[Data on locating visible targets]
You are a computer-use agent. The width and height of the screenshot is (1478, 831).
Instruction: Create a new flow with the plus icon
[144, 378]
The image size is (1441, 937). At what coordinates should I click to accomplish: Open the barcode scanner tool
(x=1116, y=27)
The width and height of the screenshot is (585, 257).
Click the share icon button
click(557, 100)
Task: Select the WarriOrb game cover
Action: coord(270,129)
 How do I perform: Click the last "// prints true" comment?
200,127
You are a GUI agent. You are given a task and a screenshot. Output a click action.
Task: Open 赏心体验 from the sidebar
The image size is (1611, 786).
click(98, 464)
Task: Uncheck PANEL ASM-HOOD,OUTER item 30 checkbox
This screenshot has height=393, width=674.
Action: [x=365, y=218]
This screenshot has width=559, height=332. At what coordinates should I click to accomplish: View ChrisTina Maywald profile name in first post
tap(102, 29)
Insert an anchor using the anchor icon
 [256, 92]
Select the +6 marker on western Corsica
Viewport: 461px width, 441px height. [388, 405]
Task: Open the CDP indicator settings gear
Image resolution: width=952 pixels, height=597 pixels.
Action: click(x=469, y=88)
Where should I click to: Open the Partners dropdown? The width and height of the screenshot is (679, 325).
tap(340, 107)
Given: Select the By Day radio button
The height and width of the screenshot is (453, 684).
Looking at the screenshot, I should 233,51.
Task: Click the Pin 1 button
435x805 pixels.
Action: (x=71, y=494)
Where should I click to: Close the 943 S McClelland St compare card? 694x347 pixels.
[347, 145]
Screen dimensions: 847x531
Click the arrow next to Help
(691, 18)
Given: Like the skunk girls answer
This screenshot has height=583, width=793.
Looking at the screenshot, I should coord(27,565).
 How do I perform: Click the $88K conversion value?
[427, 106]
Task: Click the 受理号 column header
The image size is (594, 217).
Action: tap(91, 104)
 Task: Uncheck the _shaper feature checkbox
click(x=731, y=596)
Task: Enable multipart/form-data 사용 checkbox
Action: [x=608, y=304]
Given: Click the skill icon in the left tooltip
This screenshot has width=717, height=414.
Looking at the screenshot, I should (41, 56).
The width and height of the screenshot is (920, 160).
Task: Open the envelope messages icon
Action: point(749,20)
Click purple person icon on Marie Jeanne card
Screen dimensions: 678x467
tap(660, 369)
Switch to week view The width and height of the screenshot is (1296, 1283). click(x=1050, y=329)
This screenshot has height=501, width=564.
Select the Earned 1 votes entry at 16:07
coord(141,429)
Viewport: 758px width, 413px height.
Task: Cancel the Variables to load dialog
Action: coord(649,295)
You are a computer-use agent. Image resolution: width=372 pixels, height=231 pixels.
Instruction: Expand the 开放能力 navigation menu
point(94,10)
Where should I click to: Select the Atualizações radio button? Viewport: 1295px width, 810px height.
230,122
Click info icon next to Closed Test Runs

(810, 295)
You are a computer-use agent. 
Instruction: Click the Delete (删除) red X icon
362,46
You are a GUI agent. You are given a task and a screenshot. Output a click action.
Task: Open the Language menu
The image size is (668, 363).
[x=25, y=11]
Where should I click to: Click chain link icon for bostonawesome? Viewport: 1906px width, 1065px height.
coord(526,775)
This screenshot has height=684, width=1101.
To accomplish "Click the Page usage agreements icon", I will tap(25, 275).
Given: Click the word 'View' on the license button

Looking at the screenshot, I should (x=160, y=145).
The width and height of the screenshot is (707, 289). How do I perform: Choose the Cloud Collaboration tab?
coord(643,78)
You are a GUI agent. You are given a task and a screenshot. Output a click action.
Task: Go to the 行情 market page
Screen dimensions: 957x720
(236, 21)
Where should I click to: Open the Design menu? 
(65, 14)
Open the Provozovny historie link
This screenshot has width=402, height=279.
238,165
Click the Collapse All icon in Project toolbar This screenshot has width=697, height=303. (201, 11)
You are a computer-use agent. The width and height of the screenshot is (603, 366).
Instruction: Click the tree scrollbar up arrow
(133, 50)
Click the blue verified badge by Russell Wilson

EXERCISE GOAL:
Select each line in the records above that contains the word "dimensions". Case counts.

WRITTEN SOLUTION:
Screen dimensions: 847x531
Screen dimensions: 678x467
Screen dimensions: 957x720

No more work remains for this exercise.